Scan the records below for the line containing "OK pour moi (122, 2542)" and the line containing "Se connecter (332, 19)". Copy both, plus every line between, exactly.

[Saved entries]
# # # # #

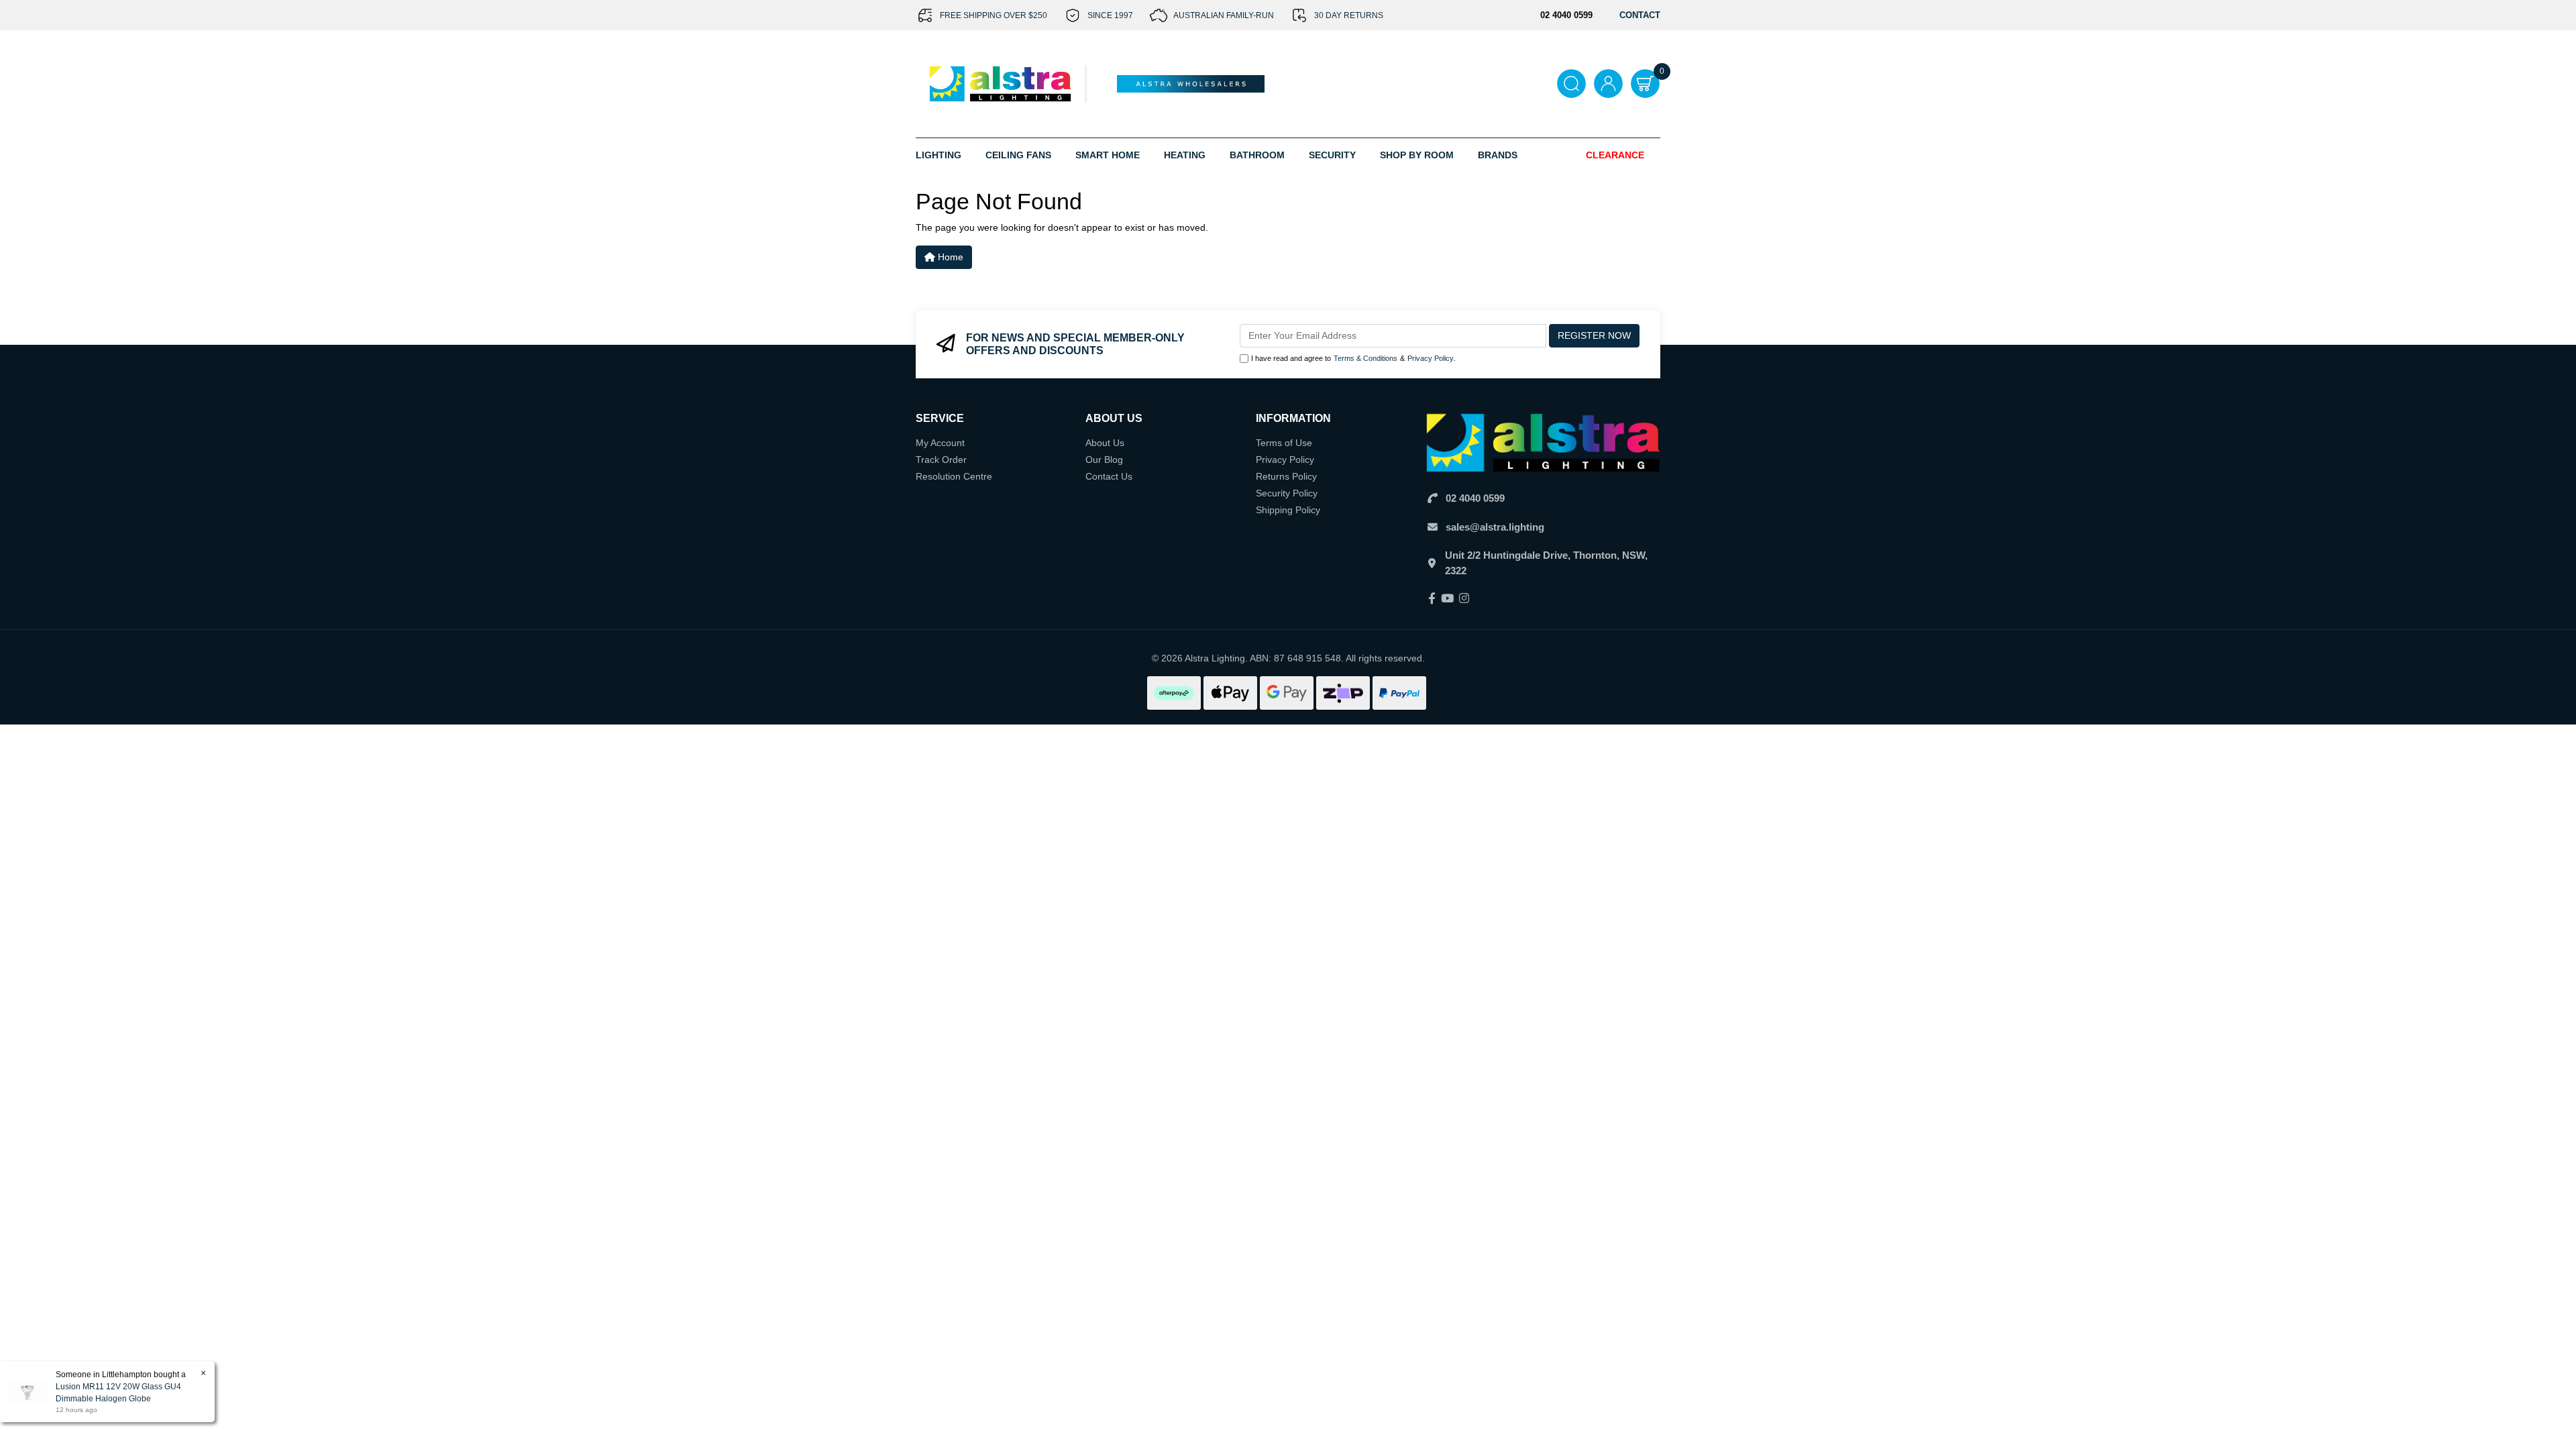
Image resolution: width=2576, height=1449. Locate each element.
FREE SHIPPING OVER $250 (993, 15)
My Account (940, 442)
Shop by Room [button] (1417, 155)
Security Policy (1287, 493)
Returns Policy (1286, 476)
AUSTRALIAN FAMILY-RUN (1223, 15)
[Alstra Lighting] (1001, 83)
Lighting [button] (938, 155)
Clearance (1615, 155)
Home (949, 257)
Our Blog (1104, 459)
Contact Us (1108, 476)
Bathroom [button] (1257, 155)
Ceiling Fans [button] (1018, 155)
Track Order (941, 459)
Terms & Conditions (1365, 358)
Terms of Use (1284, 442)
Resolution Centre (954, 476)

# # # # #

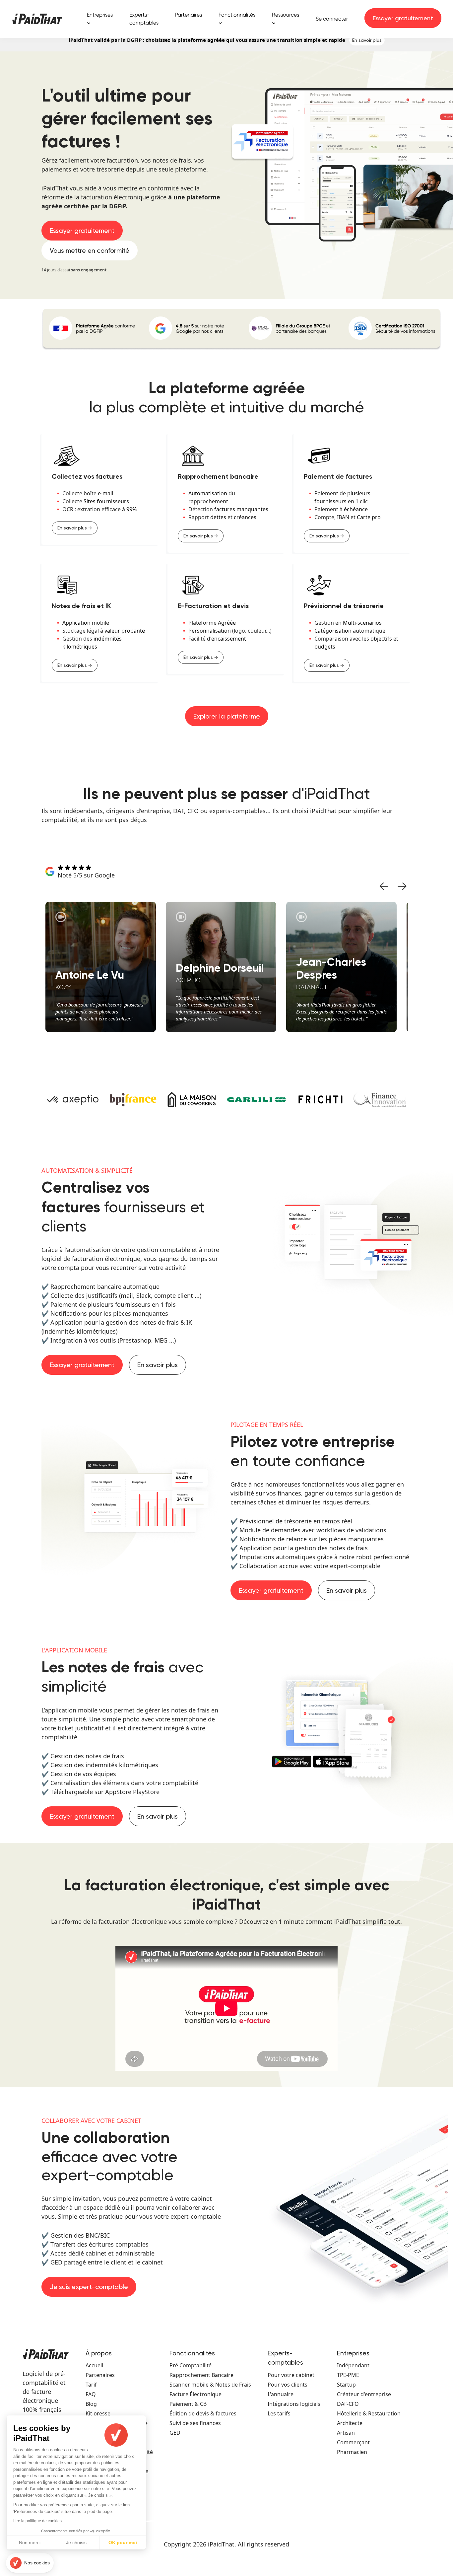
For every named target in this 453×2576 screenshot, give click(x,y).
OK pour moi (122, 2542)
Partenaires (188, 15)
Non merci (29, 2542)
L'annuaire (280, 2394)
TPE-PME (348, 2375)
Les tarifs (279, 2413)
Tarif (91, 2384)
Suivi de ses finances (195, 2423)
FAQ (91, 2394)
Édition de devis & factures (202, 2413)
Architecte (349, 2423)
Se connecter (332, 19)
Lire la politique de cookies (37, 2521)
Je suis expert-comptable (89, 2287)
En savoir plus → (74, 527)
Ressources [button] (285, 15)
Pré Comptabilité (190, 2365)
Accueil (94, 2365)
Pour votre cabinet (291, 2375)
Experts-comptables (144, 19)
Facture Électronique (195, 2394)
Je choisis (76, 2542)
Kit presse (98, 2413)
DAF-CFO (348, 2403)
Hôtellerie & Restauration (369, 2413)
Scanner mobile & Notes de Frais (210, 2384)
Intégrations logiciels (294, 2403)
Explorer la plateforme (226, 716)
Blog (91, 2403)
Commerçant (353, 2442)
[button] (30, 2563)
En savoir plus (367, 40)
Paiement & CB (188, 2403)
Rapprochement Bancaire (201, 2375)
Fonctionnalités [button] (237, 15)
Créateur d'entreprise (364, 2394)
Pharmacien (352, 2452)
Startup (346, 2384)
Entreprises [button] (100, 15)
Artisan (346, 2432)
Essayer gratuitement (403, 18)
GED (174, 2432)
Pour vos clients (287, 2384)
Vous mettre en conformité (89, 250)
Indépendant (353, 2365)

# # # # #

WORKED SOLUTION:
OK pour moi (122, 2542)
Partenaires (188, 15)
Non merci (29, 2542)
L'annuaire (280, 2394)
TPE-PME (348, 2375)
Les tarifs (279, 2413)
Tarif (91, 2384)
Suivi de ses finances (195, 2423)
FAQ (91, 2394)
Édition de devis & factures (202, 2413)
Architecte (349, 2423)
Se connecter (332, 19)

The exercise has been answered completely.